Work required | With the pictures left out, restate exactly the part below that opens with the line containing "Task: Like mittal.swati's reply about tipping" and closes with the line containing "Task: Click IND value 265 for Темников".

Extracted material |
• • • • •

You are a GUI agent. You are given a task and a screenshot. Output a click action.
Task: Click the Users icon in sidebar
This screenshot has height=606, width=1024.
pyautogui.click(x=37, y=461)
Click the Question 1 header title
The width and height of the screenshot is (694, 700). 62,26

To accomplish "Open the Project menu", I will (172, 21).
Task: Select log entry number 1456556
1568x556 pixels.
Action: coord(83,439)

• • • • •

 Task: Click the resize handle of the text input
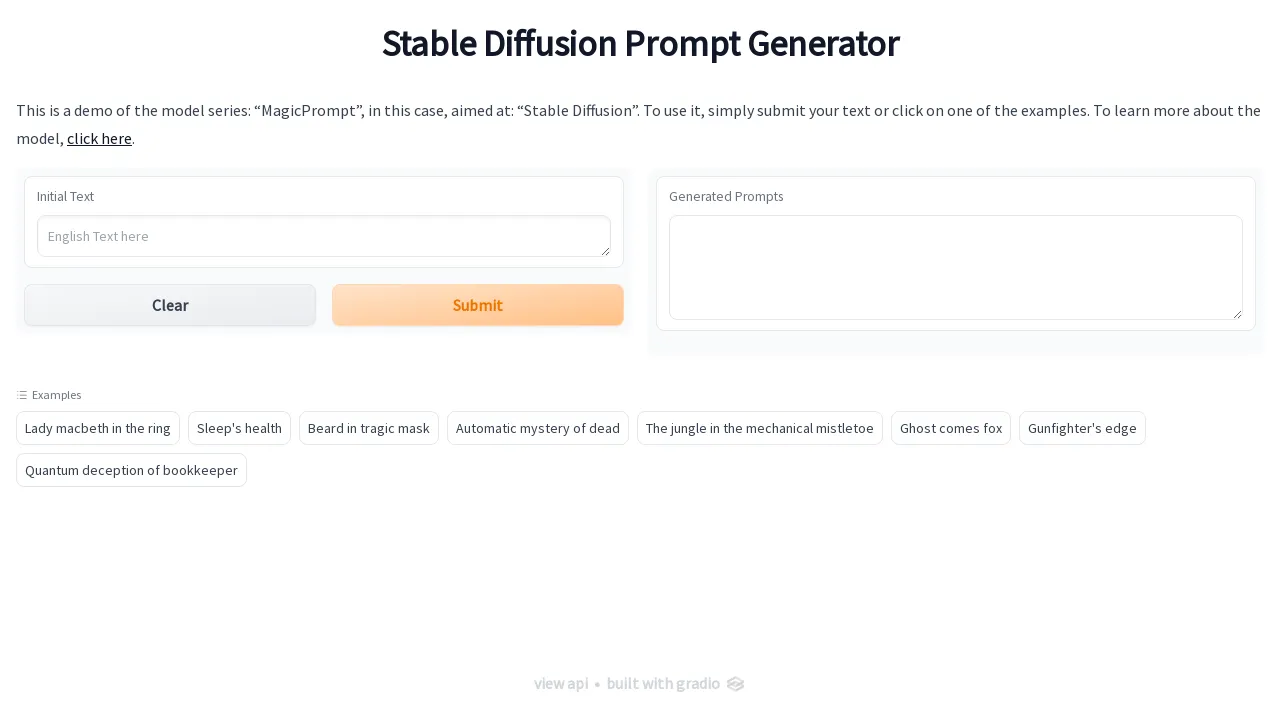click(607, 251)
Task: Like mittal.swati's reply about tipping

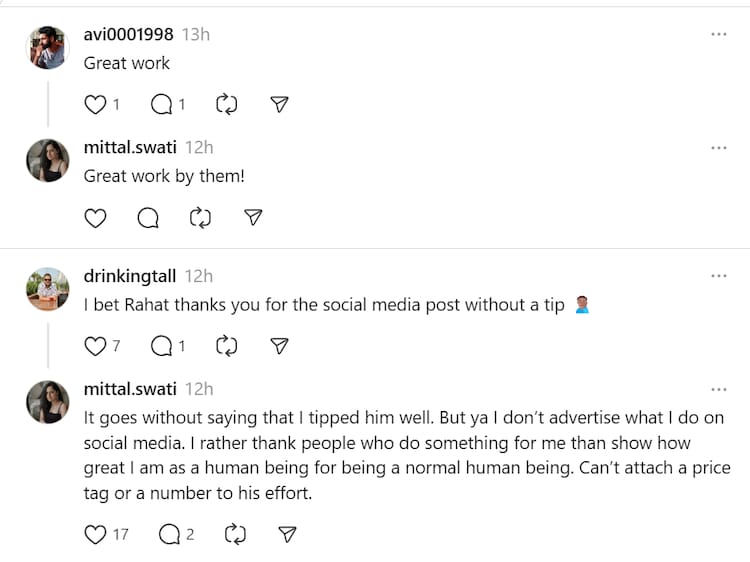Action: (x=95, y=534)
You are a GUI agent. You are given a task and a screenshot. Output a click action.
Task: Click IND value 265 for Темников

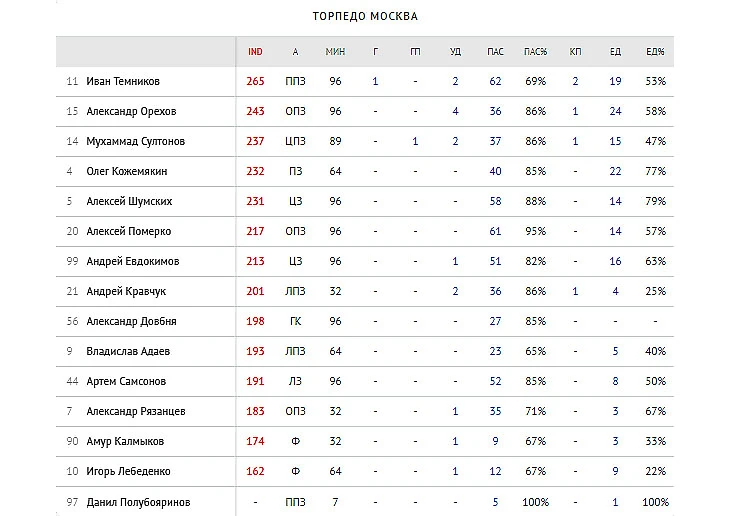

• • • • •

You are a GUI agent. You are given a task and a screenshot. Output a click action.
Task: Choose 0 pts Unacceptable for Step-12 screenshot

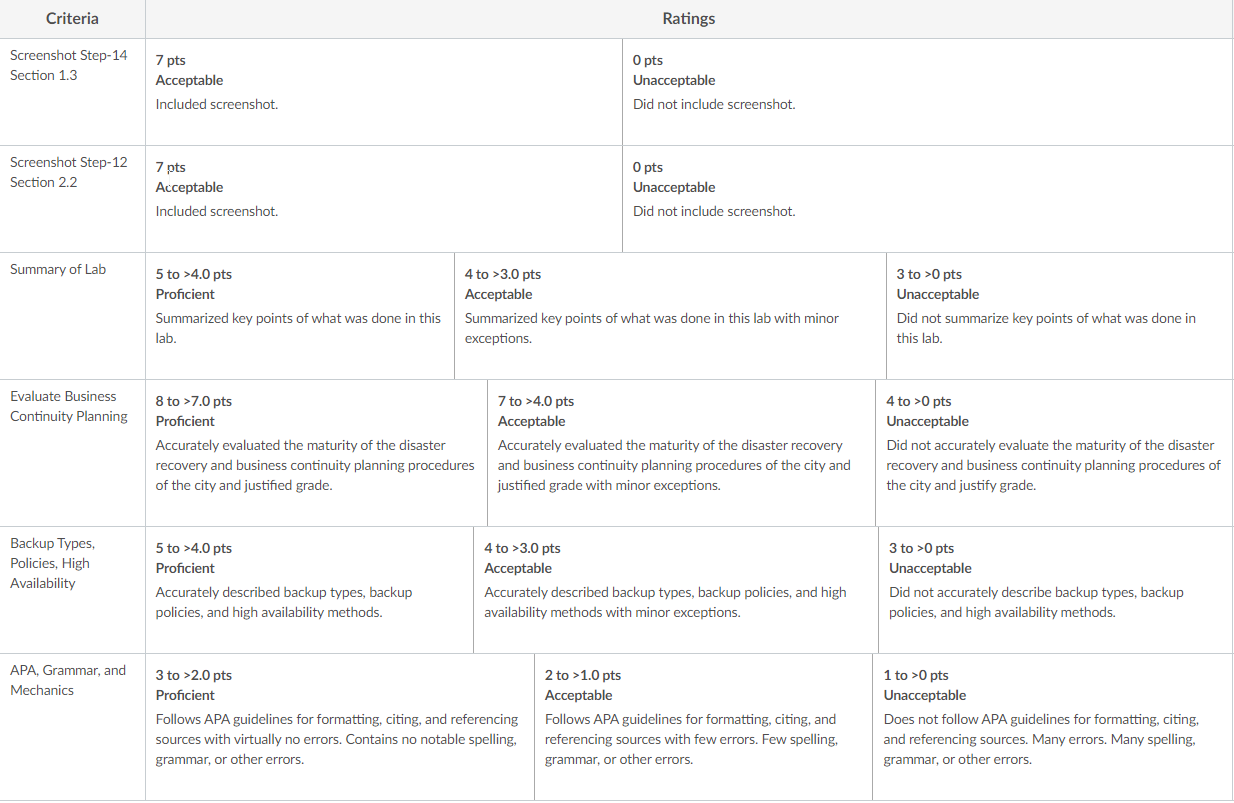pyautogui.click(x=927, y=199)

• • • • •

Solution to this problem |
Task: Like mittal.swati's reply about tipping

Action: (x=95, y=534)
You are a GUI agent. You are given a task and a screenshot. Output a click action.
Task: Click IND value 265 for Темников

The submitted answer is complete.